Die gefühllose Lenkung nicht. Nachdem sich das Heck in einer langgezogenen mittelschnellen Kurve schön ausstellt, habe ich alle Hände voll zu tun, es mit der indirekten Steuerung wieder einzufangen. Der Beifahrer mag davon nichts mitbekommen haben, alles wirkte fließend. Aber die Rückmeldung war so entkoppelt, dass ich wirklich aufs Lenkrad schauen musste, um ein Gefühl dafür zu kriegen, wie die Räder stehen, um mir keinen Konterschwung einzufangen. Das ist mir so noch nie passiert. Allerdings ist der Jeep auch kein Sportwagen - zumindest nicht im herkömmlichen Sinne. Und wenn du mit hohem Tempo über Schotter und Geröll donnerst, willst du im Gegensatz zum Porsche auf der Landstraße auch gar nicht alles mitkriegen. Wer sich für den Grand Cherokee entscheidet, will seine eigenen Wege gehen - und kann es auch, selbst wenn gar keine Wege da sind.

weißer Jeep Grand Cherokee

© Jeep

Mit allen Wassern gewaschener Off-Roader: Jeep Grand Cherokee.

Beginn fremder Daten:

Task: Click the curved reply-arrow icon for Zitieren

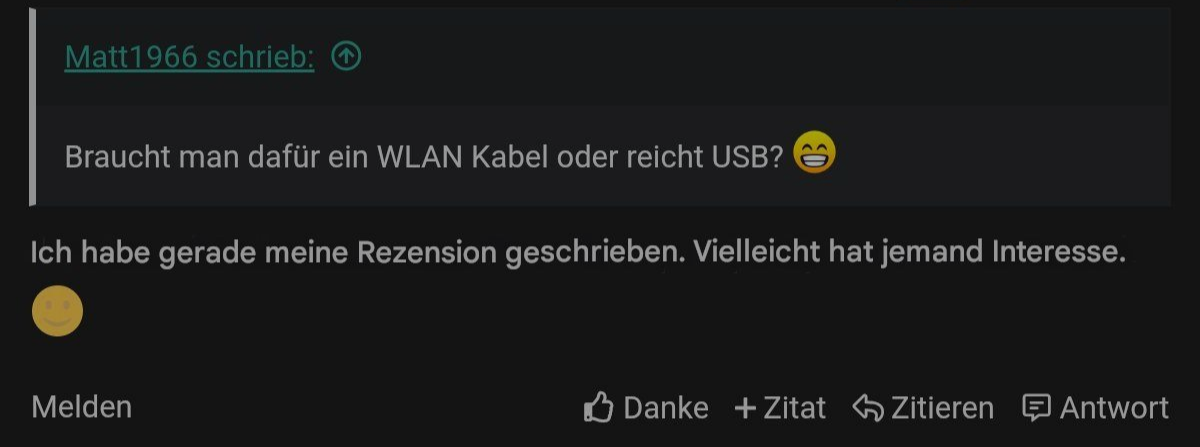Action: click(867, 408)
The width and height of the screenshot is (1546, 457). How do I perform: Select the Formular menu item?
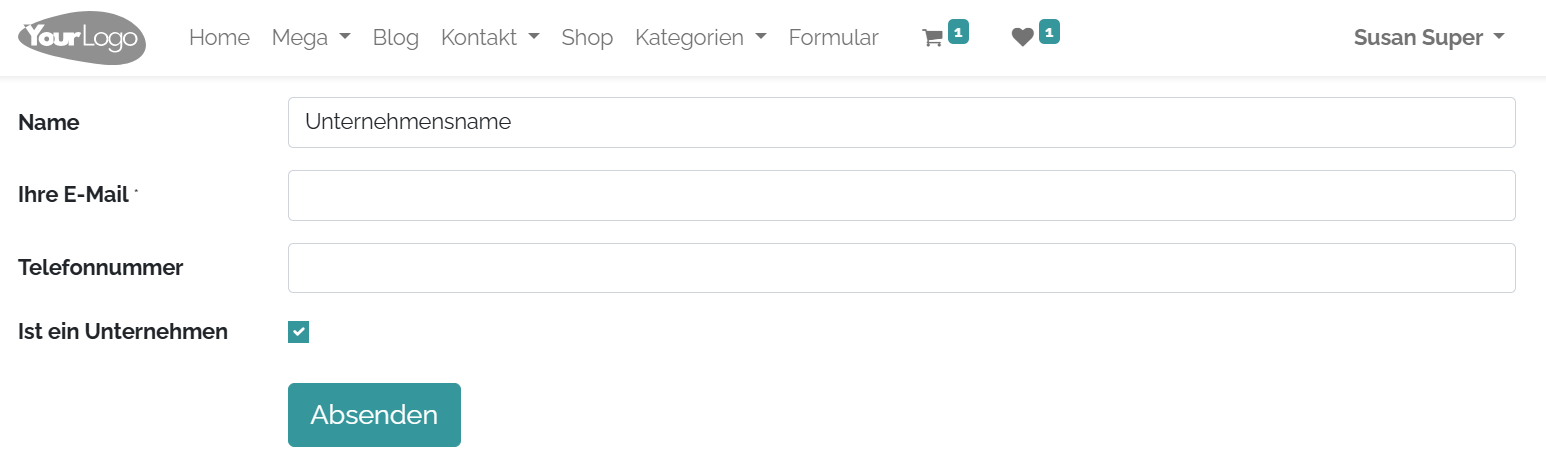833,38
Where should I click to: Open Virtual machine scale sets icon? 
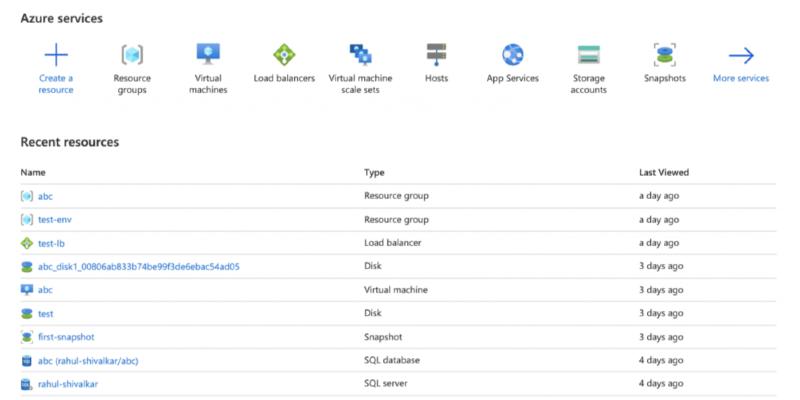360,55
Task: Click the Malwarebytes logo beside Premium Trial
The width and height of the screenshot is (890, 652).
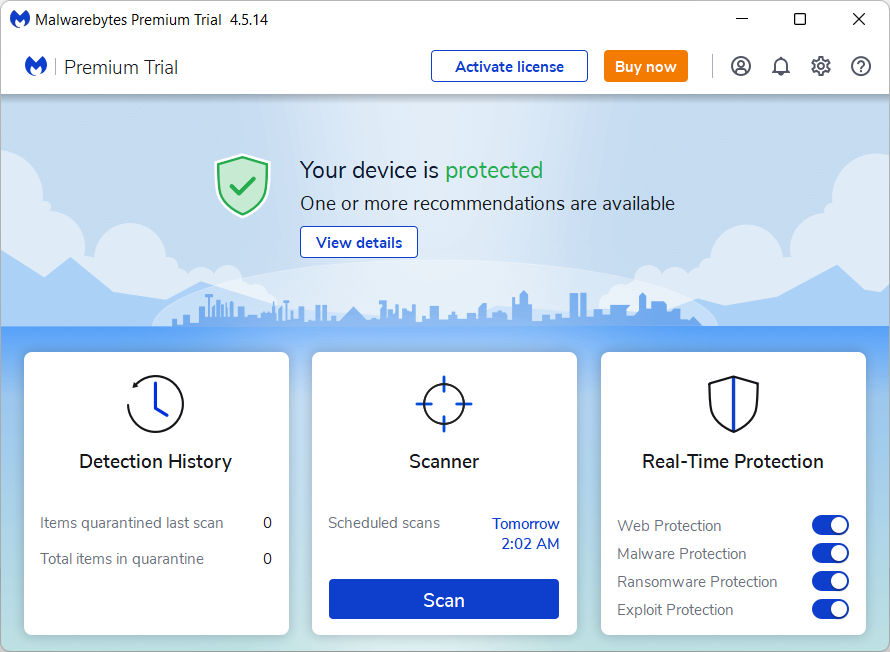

Der Individualist unter den SUV-Fahrern bekommt mit dem Jeep ein äußerst praktisches, besonders in weiß elegant anzuschauendes Geländefahrzeug, dem vom gesamten Auftritt inklusive Sound-System das Label Authentizität anhaftet. Jetzt überzeugt der Grand Cherokee auch von der gesamten Material-Anmutung. Der 2014er-Jahrgang wirkt so detailvollendet, dass du dich des Eindrucks nicht erwehren kannst: Unter italienischer Ägide dürfen die American-Drivestyle-Objekte endlich so gut sein, wie sie können. Schließlich braucht der neue Chrysler-Eigentümer Fiat mit seiner Fokussierung auf Klein- und Kompaktwagen anders als Daimler keine Angst vor der Konkurrenz im eigenen Hause zu haben. Vielleicht, kann der Jeep jetzt sein, an die illustren europäischen Nachahmer verlorenes Terrain zurückerobern.